Некоторые подходы к усовершенствованию моделей
опухолевых 3D и long-term клеточных культур
при исследовании воздействия нанопрепаратов
Мурашко Д.А., Абрамов А.А., Вислобоков А.А., Сапожников А.М.
Институт биоорганической химии им. академиков М.М. Шемякина, Москва, Россия
Приложение «Нанотехнологии в онкологии» к журналу «Онкохирургия» за 2012 год. Том 4, №1
Развивающиеся в последние годы технологии 3D клеточных культур, long-term культур и первичных культур опухолевых клеток являются перспективными in vitro моделями для исследования воздействия нанопрепаратов на опухолевые клетки и ткани. Подобные модели, в сравнении с обычными культурами клеток, более приближенны к реальным условиям in vivo. Так, 3D культуры состоят из большого количества плотно ассоциированных друг с другом клеток, что не только моделирует реальные условия проникновения препаратов в настоящую опухолевую ткань, но и повышает сопротивляемость клеток к токсическим воздействиям препаратов.
Long-Term и первичные опухолевые культуры, в отличие от обычных клеточных линий, имеют генотип более близкий к родительской опухоли, что оправдывает все сложности работы с такими моделями. Несмотря на обилие уже существующих в настоящее время технологий, приспособление данных клеточных моделей для исследования воздействия новых препаратов и нанолекарственных комплексов оставляет широкое поле для усовершенствований. В частности, одной из проблем при исследовании воздействия препаратов на модели первичной клеточной культуры является значительная морфологическая и генетическая гетерогенность опухолевых клеток и клонов.
В этом случае определение «тотального» генотипа, а именно выделение ДНК из всего препарата лишено всякого смысла из-за невозможности отделить ДНК опухолевой клетки от ДНК нормальных, окружающих её клеток, и разного профиля экспрессии генов в клетках различного происхождения. Здесь нам на помощь приходят стандартные методы, первоначально разработанные для решения задач репродуктивных и молекулярно-генетических технологий.

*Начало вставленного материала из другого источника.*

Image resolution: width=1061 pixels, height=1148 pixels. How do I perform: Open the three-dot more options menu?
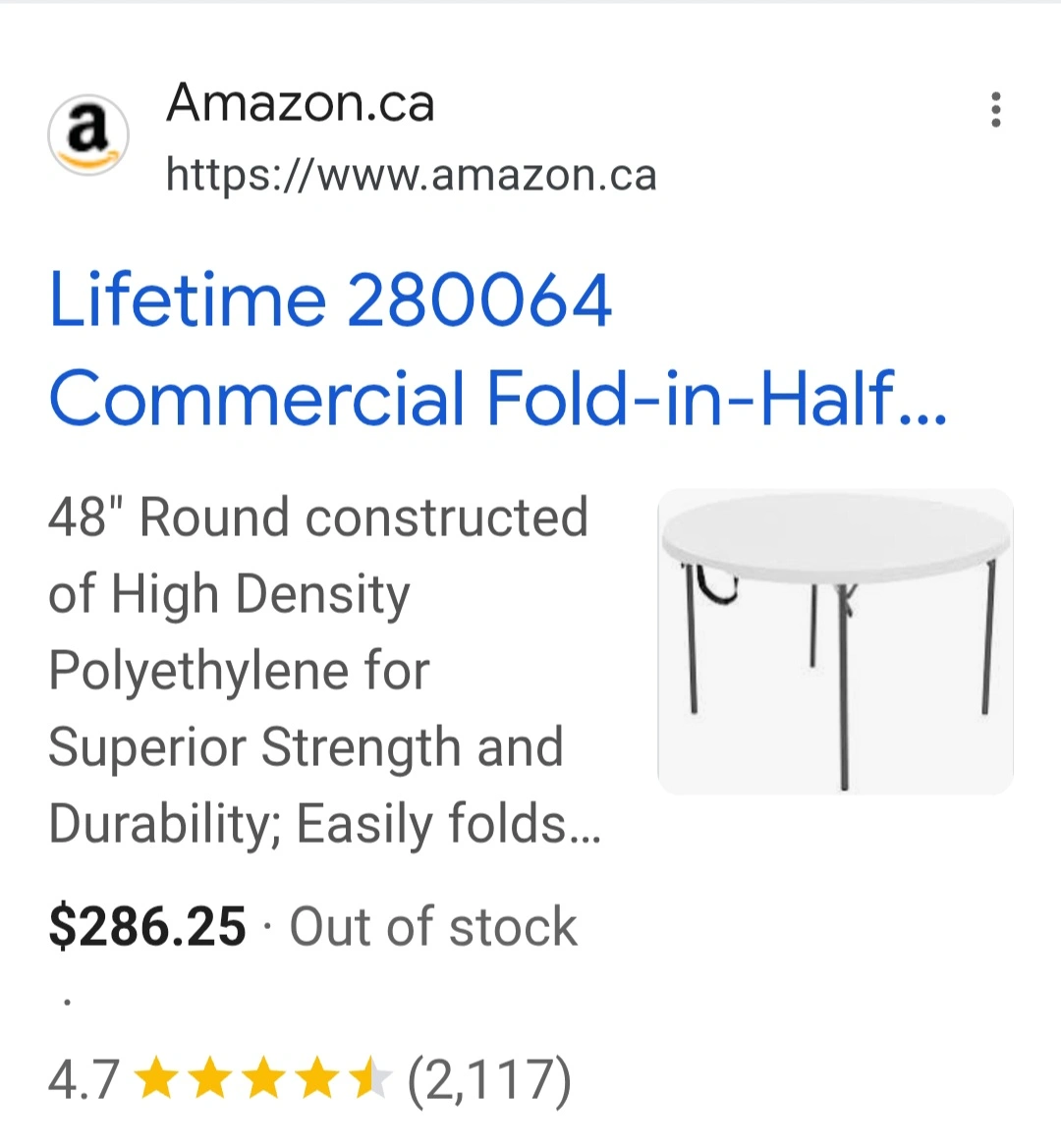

В частности, для выделения отдельных опухолевых клонов и клеточных ассоциатов из первичных опухолевых культур и тканей в настоящее время используются микроманипуляция, микродиссекция – в вариантах УФ и ИК лазерной или механической диссекции, а для определения генотипа – усовершенствованные методы генетической диагностики. ИК лазерная микродиссекция, с некоторыми усовершенствованиями, с успехом может использоваться для выделения живых клеток и фрагментов тканей для их последующего анализа или культивирования, а также для моделирования глубокого проникновения в ткань препаратов, наночастиц и нанокомплексов при проверке их действия в моделях первичных и 3D опухолевых культур.